In a large bowl, whisk together the flour, granulated sugar, baking powder, and salt for the pancake batter.
In a separate bowl, whisk the milk, eggs, melted butter, and vanilla extract.
Pour the wet ingredients into the dry ingredients. Mix until just combined; do not overmix. A few lumps are fine.
Prepare the cinnamon swirl filling: In a small bowl, mix the brown sugar and cinnamon. Cut in the softened butter until the mixture resembles coarse crumbs.
Pour half of the pancake batter into the prepared baking pan and spread evenly.
Sprinkle the cinnamon sugar mixture evenly over the batter layer.
Gently pour the remaining pancake batter over the cinnamon layer. Use a knife or skewer to gently swirl the top layer into the bottom layer to create the cinnamon roll effect.
Bake for 20 to 25 minutes, or until the pancake is set in the center and lightly golden brown.

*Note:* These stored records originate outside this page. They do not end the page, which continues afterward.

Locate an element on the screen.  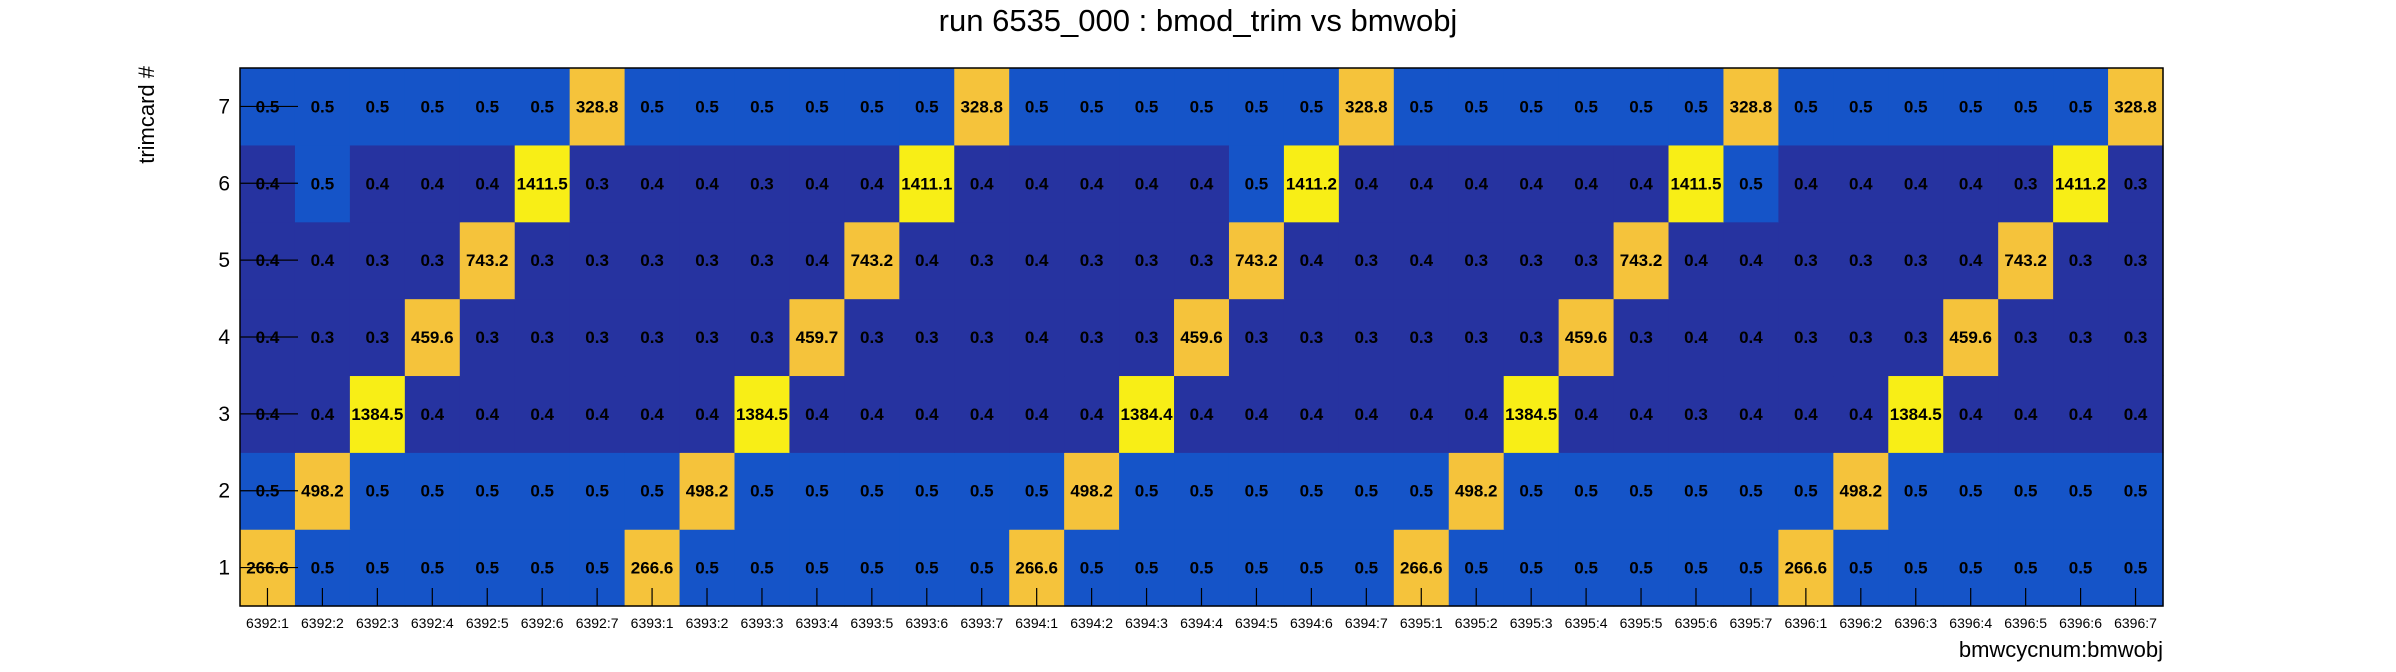
x-tick-label: 6394:2 is located at coordinates (1092, 623).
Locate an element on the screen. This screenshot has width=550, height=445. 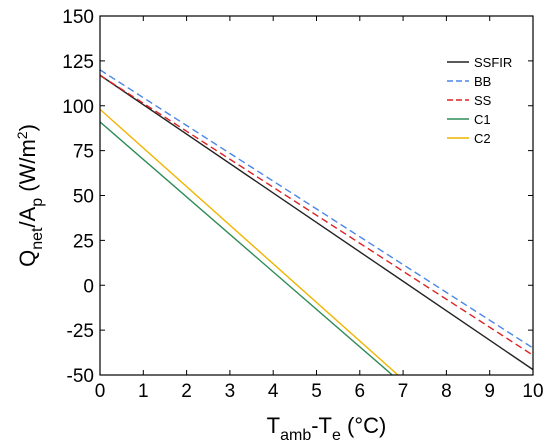
x-tick-label: 2 is located at coordinates (186, 392).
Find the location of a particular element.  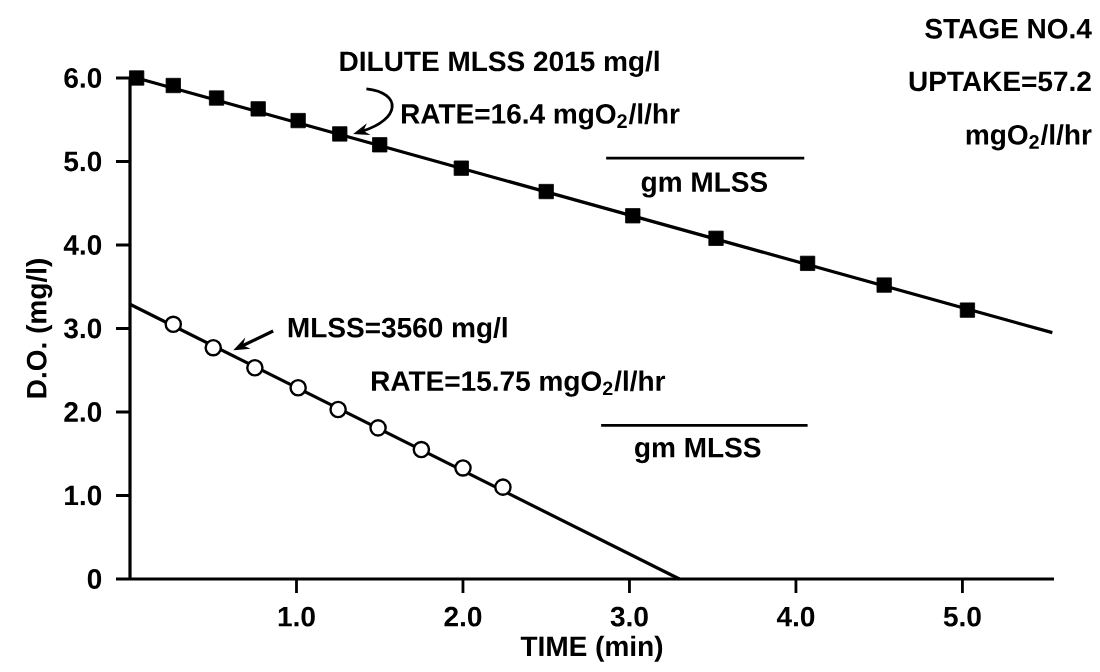

y-tick-label: 5.0 is located at coordinates (83, 162).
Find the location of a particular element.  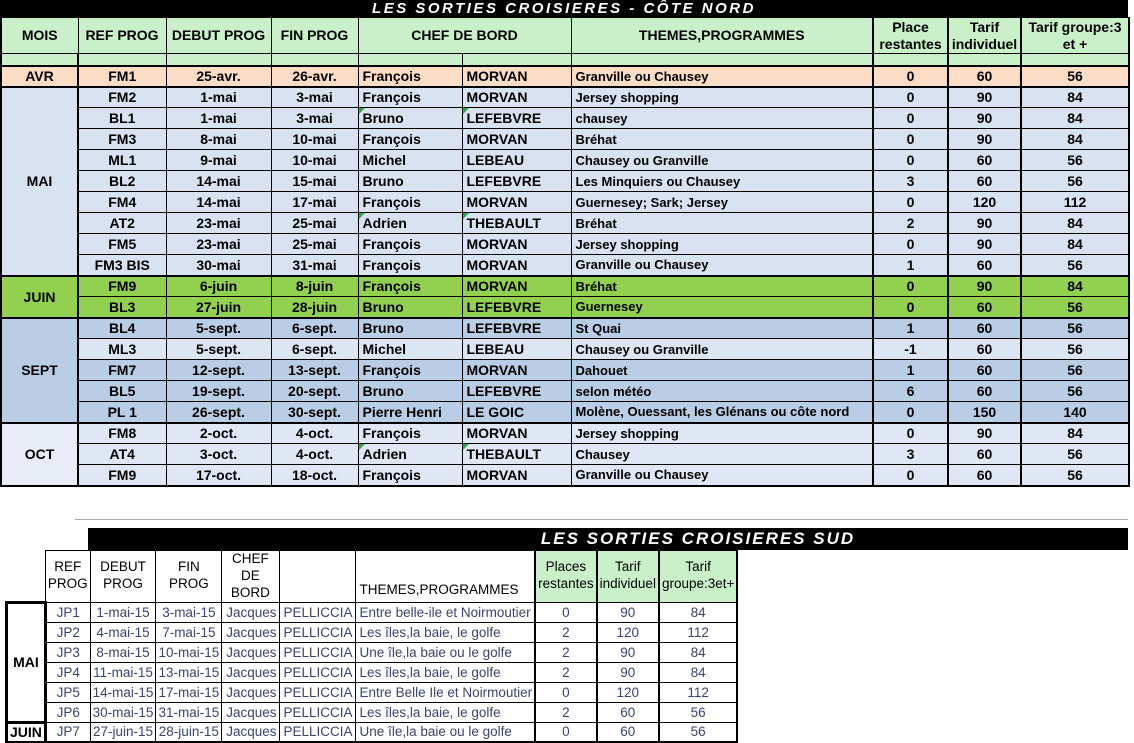

cell-ref-prog: JP5 is located at coordinates (68, 692).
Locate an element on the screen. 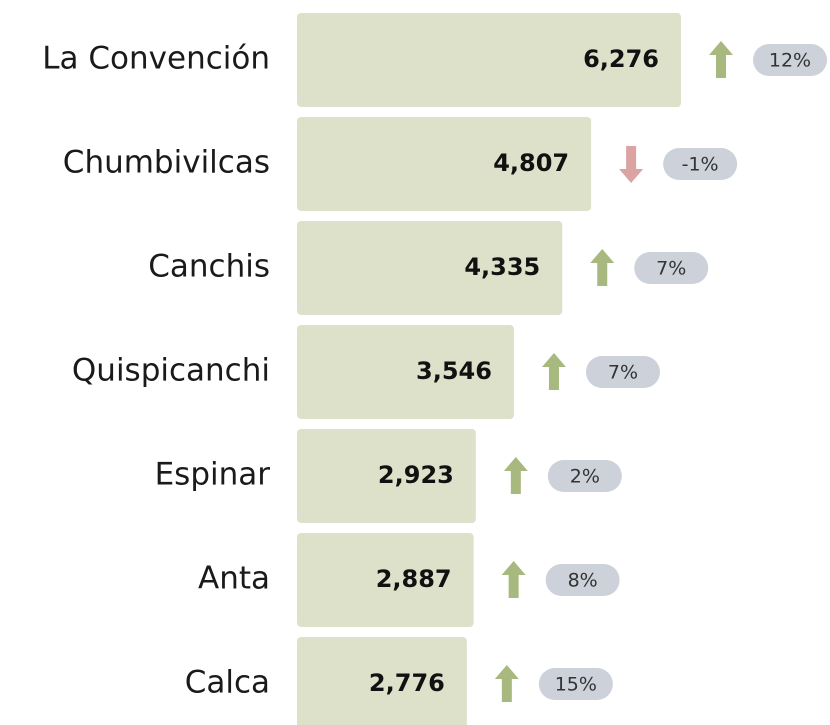 Image resolution: width=830 pixels, height=725 pixels. change-label: 15% is located at coordinates (576, 685).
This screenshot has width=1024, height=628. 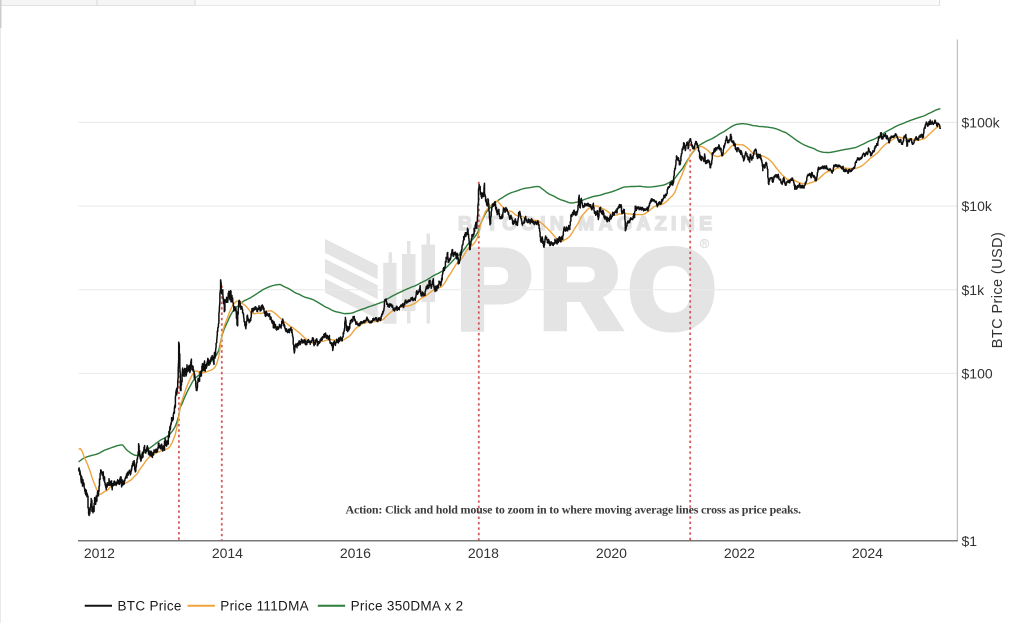 I want to click on svg-text: $1k, so click(x=974, y=290).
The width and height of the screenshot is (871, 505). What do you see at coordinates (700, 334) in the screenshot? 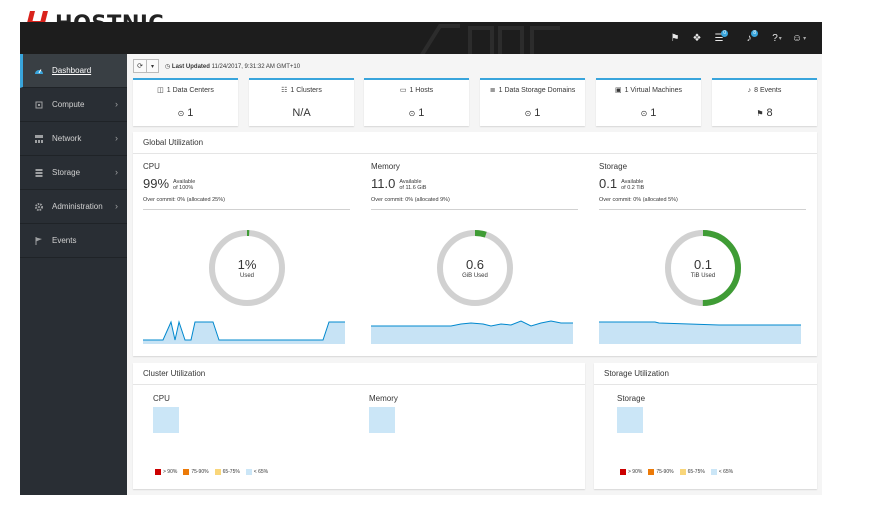
I see `storage-sparkline` at bounding box center [700, 334].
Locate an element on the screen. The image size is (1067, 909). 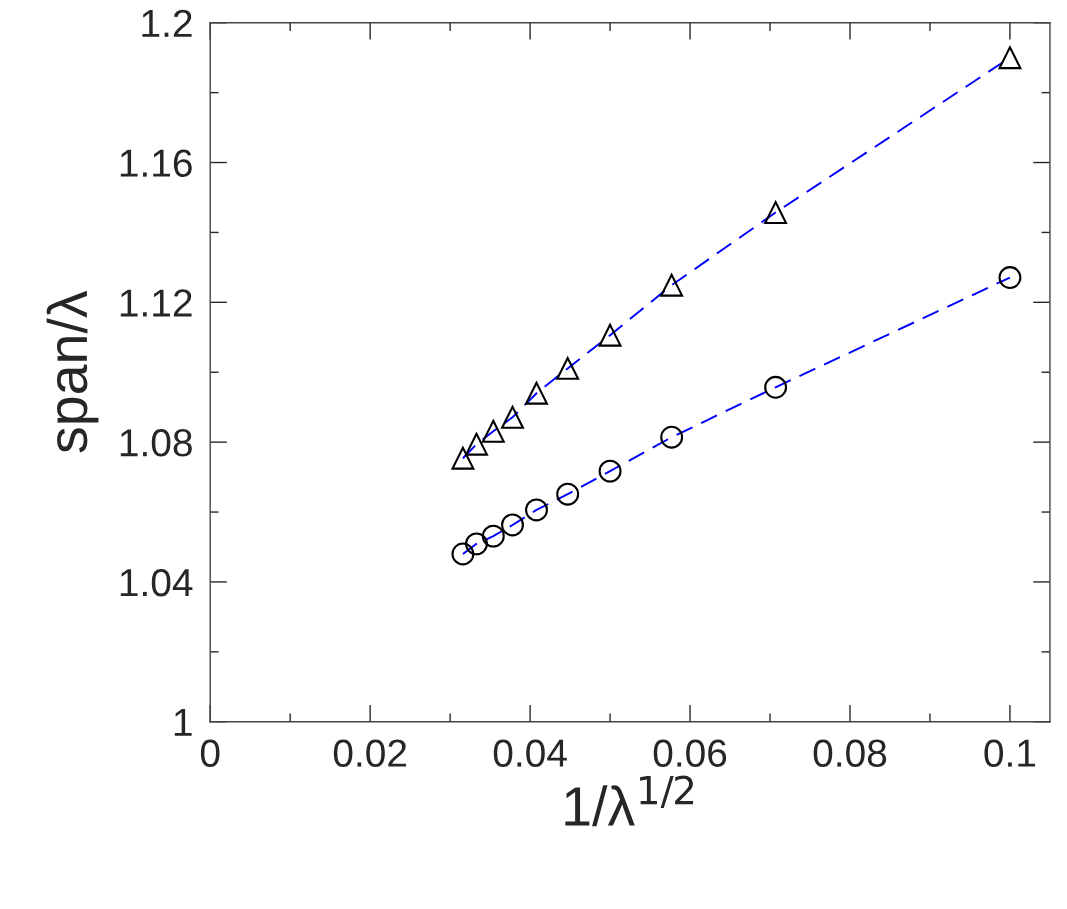
y-tick-label: 1.12 is located at coordinates (156, 303).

While the pancake bakes, prepare the glaze: Beat the softened cream cheese until smooth. Gradually beat in the powdered sugar, milk, and vanilla extract until you have a smooth, pourable glaze.
Remove the sheet pan pancake from the oven and let it cool slightly on a wire rack for about 10 minutes.
Drizzle the cream cheese glaze generously over the warm pancake before slicing and serving.
Notes
For a richer flavor, substitute buttermilk for regular milk in the batter.
If you like nuts in your cinnamon rolls, sprinkle 1/2 cup of chopped pecans or walnuts over the cinnamon layer before adding the top batter layer.
This recipe works well for a make ahead breakfast bake; cool completely, cover, and store leftovers in the refrigerator for up to three days. Reheat slices in the microwave.